May the injustices and humiliation suffered here as a result of hysteria, racism, and economic exploitation never emerge again.

From 1942 to 1945, the United States government ordered more than 110,000 persons of Japanese ancestry to be interned in relocation centers under Executive Order No 9066. Accused of no crime except their ancestry, they were forced to leave their homes and were detained in remote, military style camps. Two-thirds of them were born in America. Not one was ever convicted of espionage or sabotage. For more than 10,000 of them, Manzanar War Relocation Center would be their new home.

Today, Manzanar National Historic Site, a unit of the National Park Service, preserves the first of ten war relocation centers created under Executive Order No 9066 and honors the memory of those who were confined there. A visit to Manzanar is an immersion into one of our nation’s darkest chapters and is a sobering experience. As Americans, believe we enjoy certain rights and freedoms. We believe such atrocities could never happen to us or our family. Manzanar challenges these notions. What guarantees your constitutional rights when they were so easily trampled for other citizens? Is our cultural and political landscape really so improved today? I encourage you to make a visit to Manzanar. For those with an open mind, I believe the images and stories of those who called Manzanar home will cause you deep reflection.

§ **Source material**
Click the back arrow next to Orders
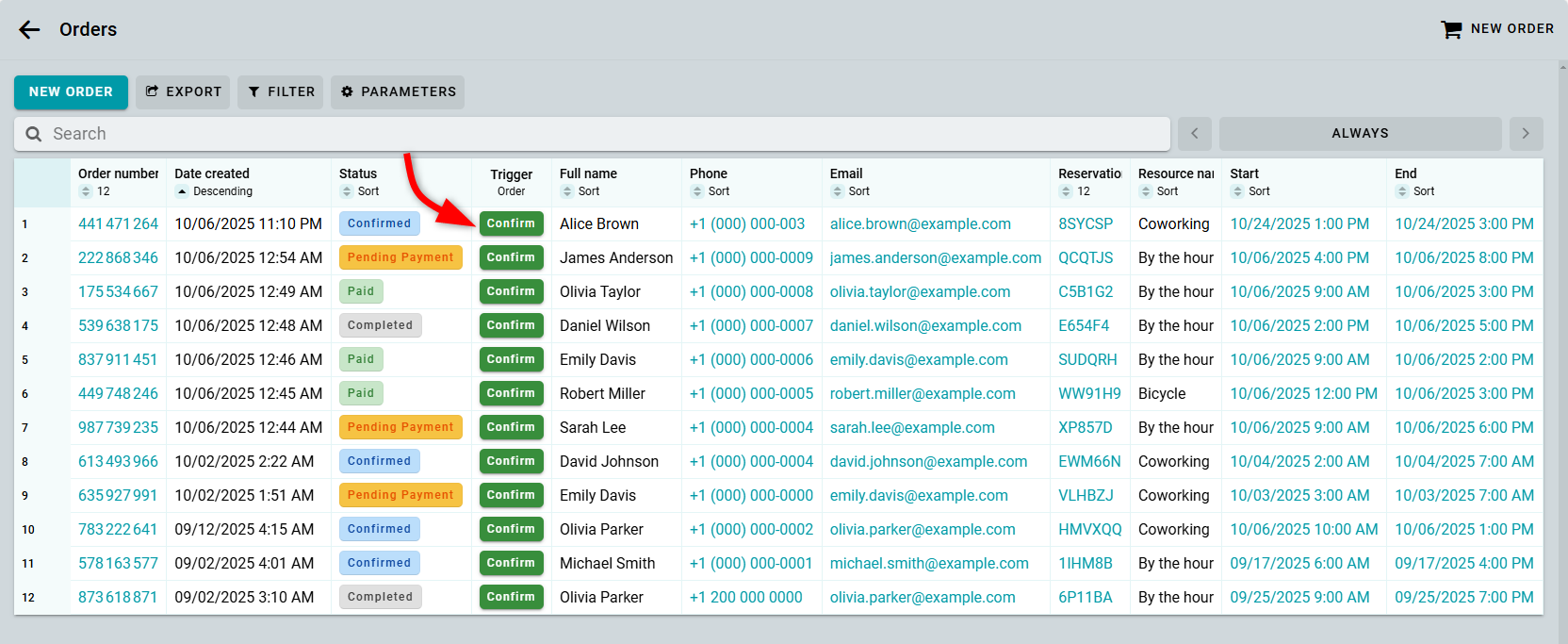(30, 29)
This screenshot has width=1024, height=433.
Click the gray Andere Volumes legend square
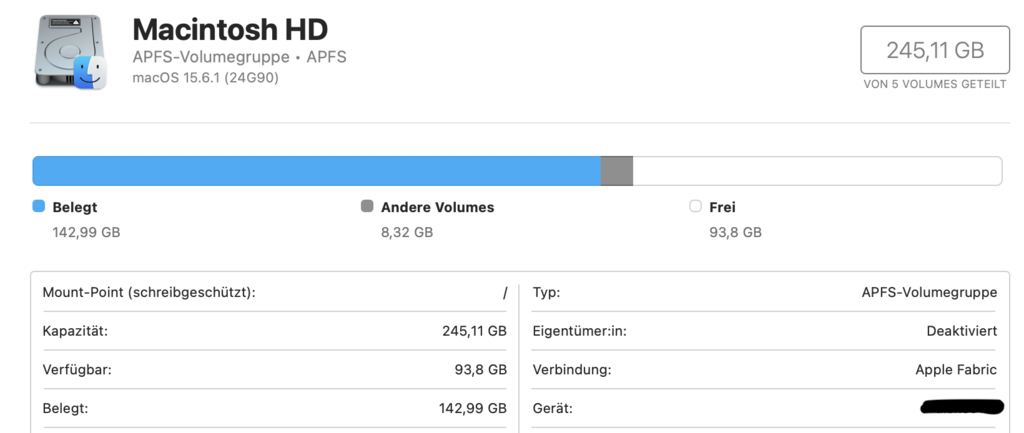(x=367, y=207)

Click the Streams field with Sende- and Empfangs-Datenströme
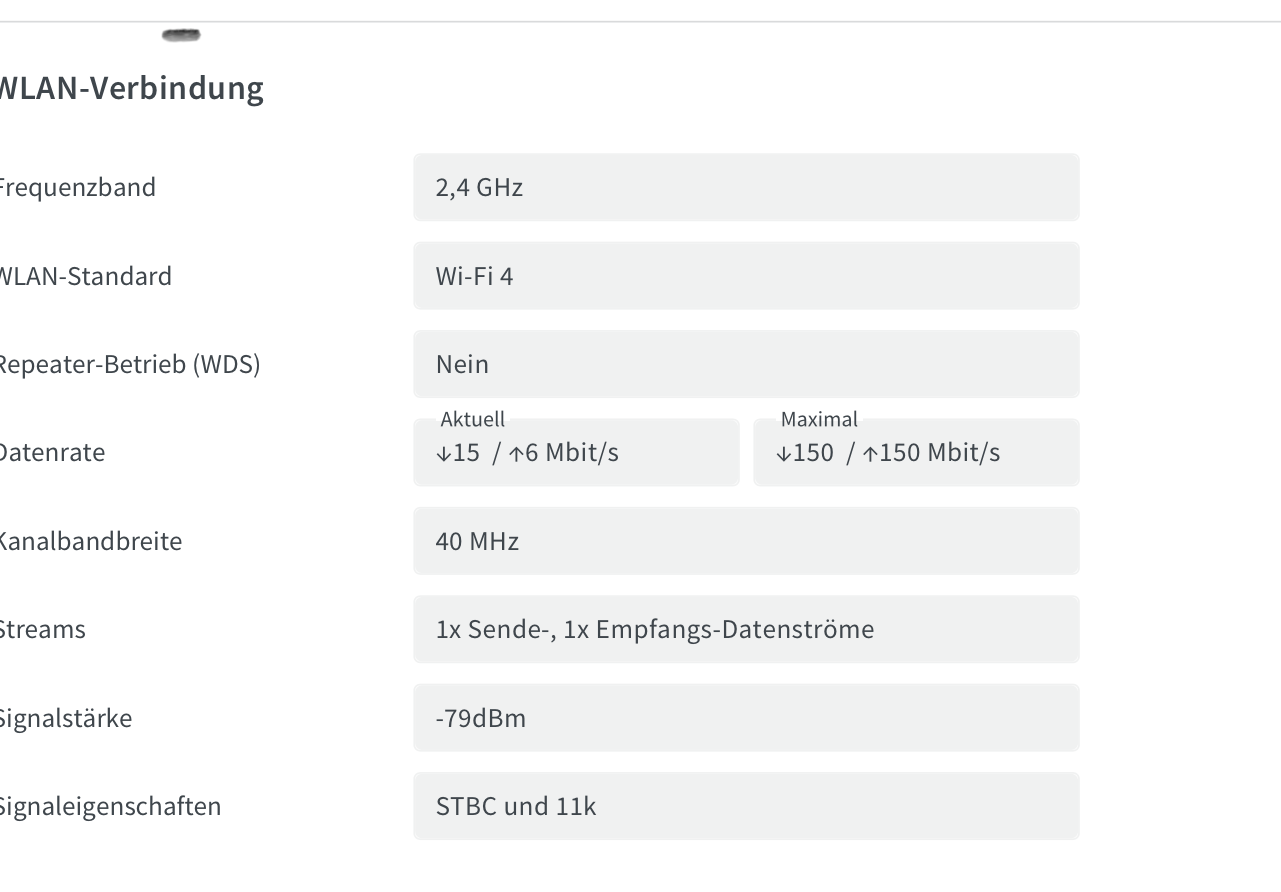[746, 629]
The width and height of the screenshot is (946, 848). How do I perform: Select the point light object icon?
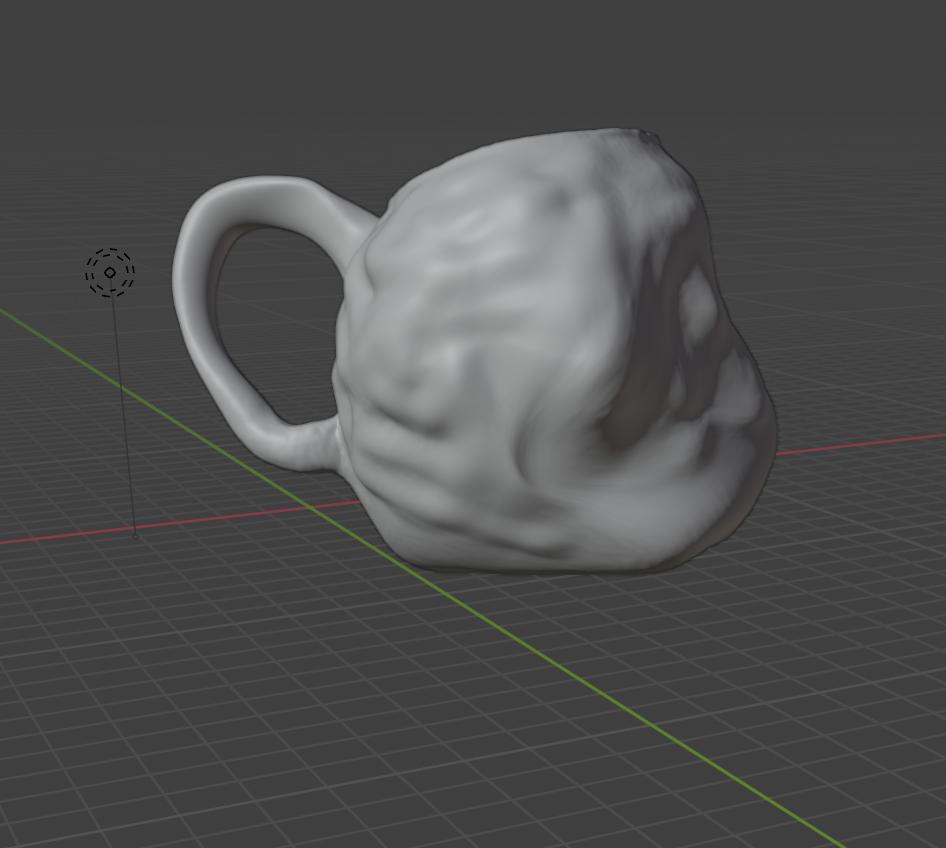pos(109,272)
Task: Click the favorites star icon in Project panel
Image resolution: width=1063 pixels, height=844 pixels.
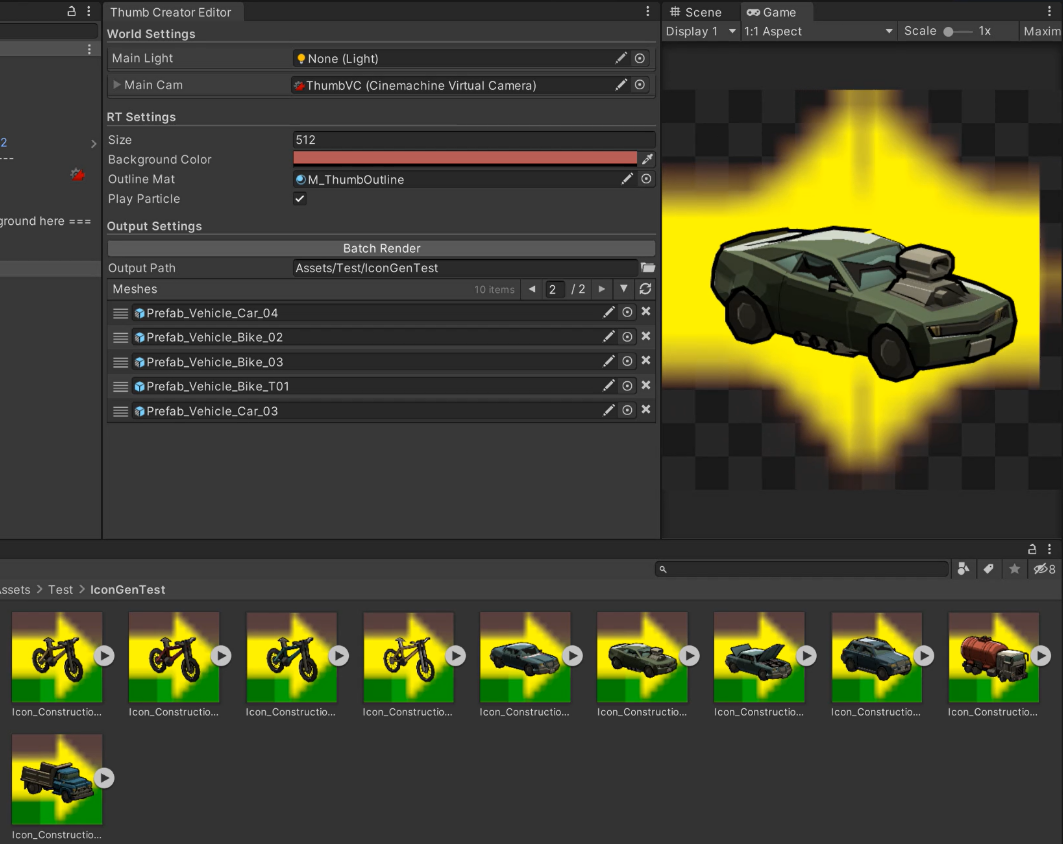Action: tap(1014, 569)
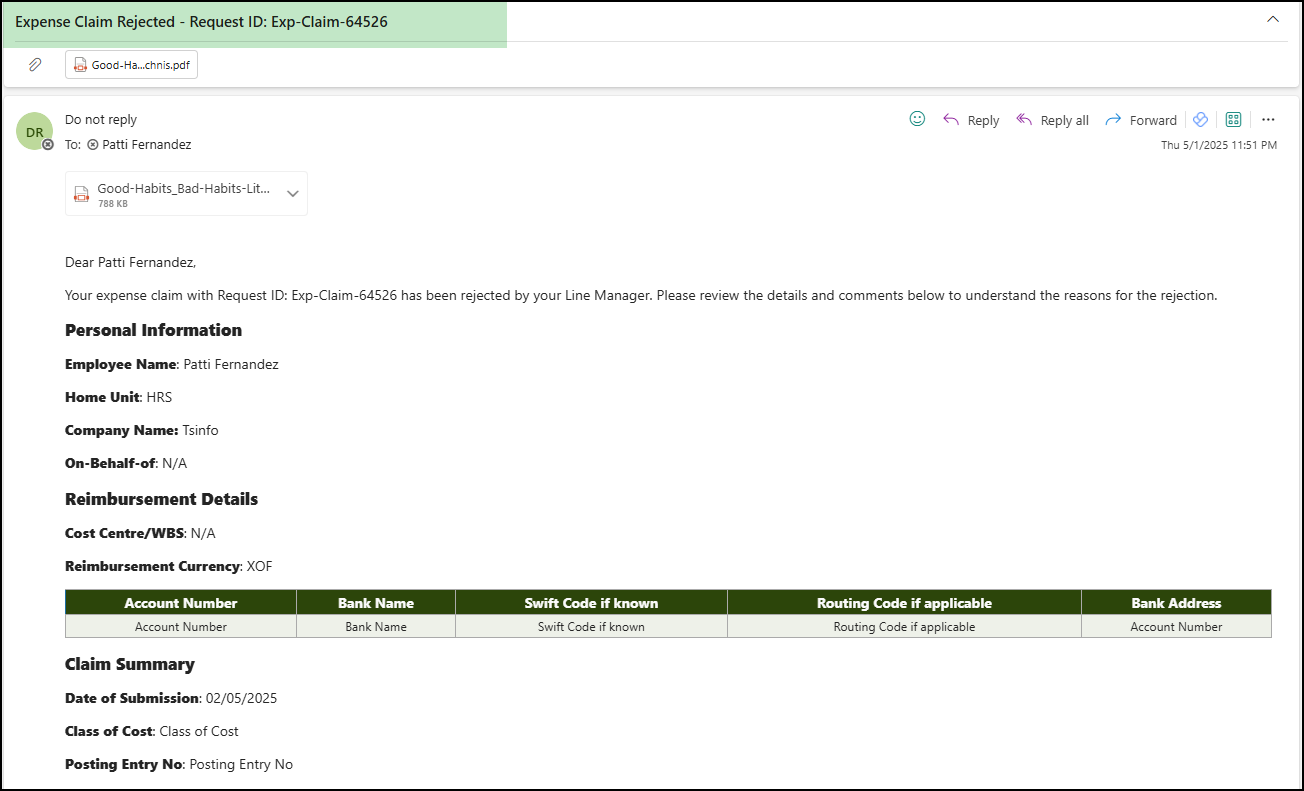Screen dimensions: 1304x791
Task: Open the Good-Ha...chnis.pdf attachment chip
Action: pos(130,63)
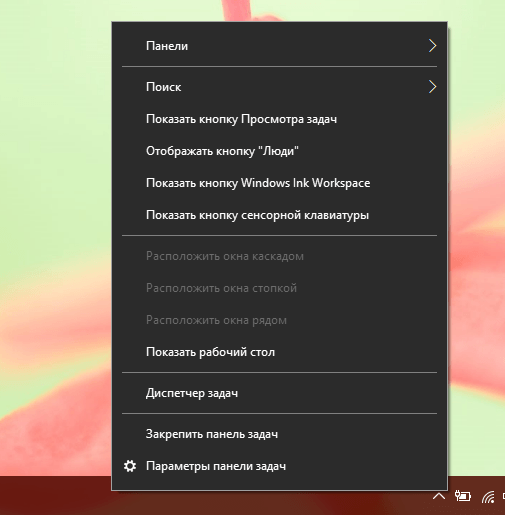Open Параметры панели задач
Viewport: 505px width, 515px height.
(x=279, y=466)
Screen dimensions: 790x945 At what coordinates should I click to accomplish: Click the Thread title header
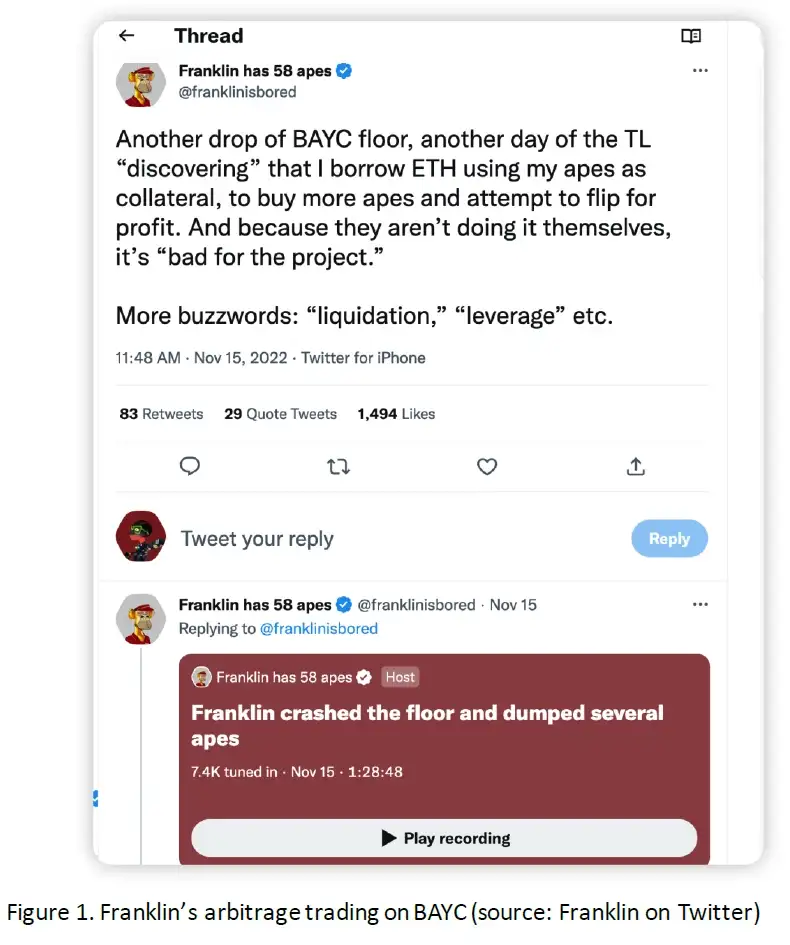pyautogui.click(x=209, y=36)
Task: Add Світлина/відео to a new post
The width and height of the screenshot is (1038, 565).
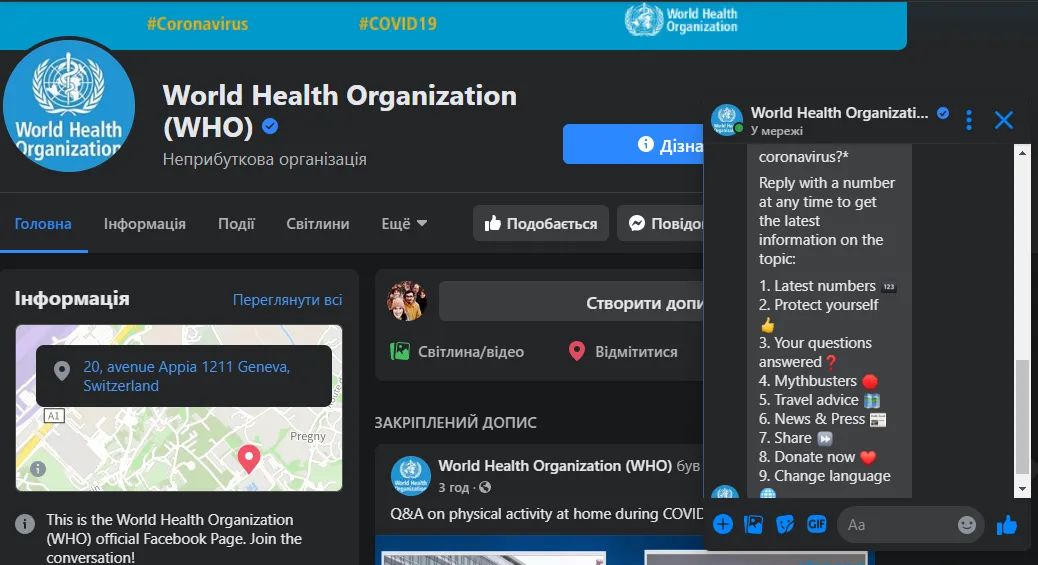Action: 457,352
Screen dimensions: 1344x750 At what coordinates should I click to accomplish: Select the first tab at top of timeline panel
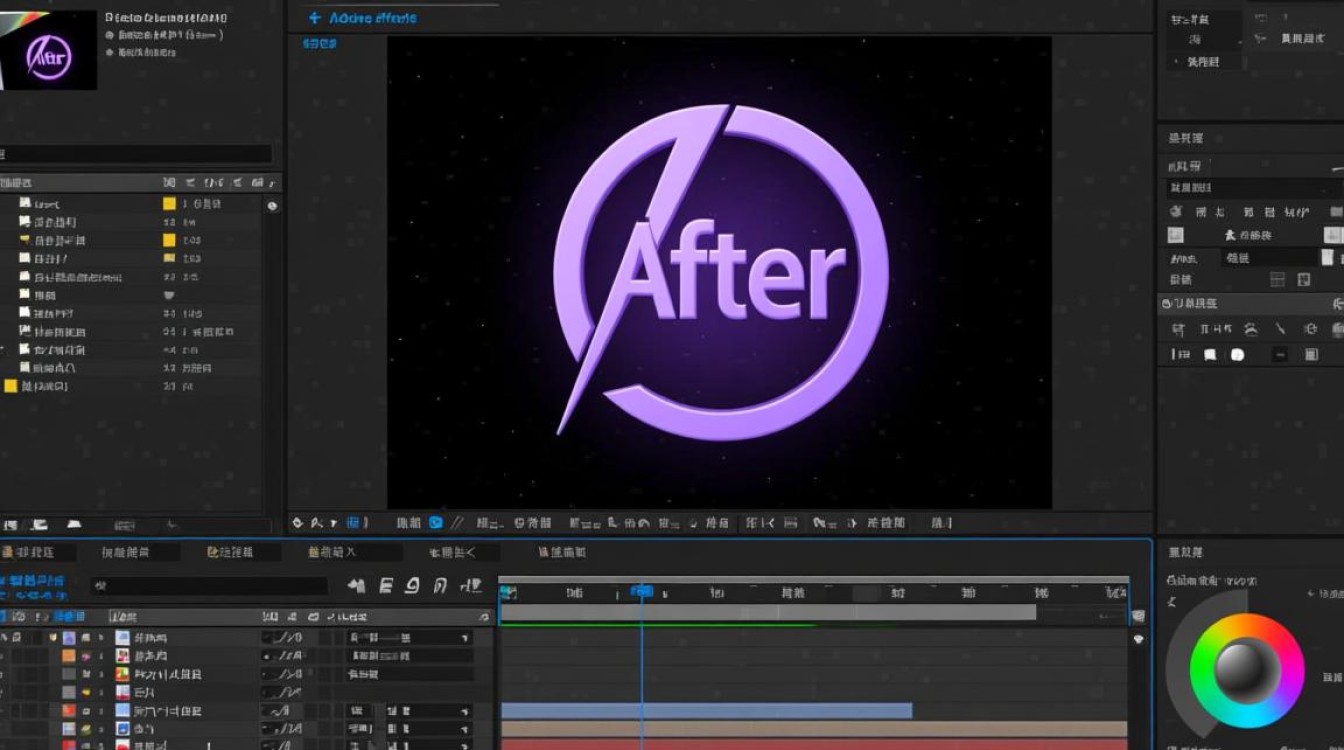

§ **Required work**
Continue the Manzanar text above, starting after its last sentence.

§ **Answer space**
My motivation for visiting Manzanar was two-fold. First, I’m a United States history buff who jumps at every opportunity to visit new sites. I’ve always been interested in what happened at a given location. As time passes and the world around us seems to become a little crazier with each passing day, I’m increasingly interested in why events happened. Manzanar is a great place to reflect on why. Second, one of my dearest friends had family who were interned under Order 9066. They were honest, hard-working, proud Americans who happened to be of Japanese ancestry. My mind couldn’t reconcile innocent people losing their homes, jobs, and land, literally overnight. Many of my ancestors were German, yet very few Germans were interned despite the actions of the Nazis. Why was my friend’s family imprisoned and not my own?

Only 25% of farmers were able to return to their pre-war property.

Japanese Immigrants Prior to WWII

Beginning in the 1850s, Chinese workers on the Transcontinental Railroad and in California’s gold mines transformed the labor pool in the West. In the spring of 1882, the Chinese Exclusion Act was passed calling for a 10-year ban on Chinese laborers immigrating to the United States. Because of the Exclusion act, the need for unskilled workers led to a wave of Japanese immigration. Over the next four decades, several thousand Japanese immigrated to the U.S. Over time, many started businesses and families.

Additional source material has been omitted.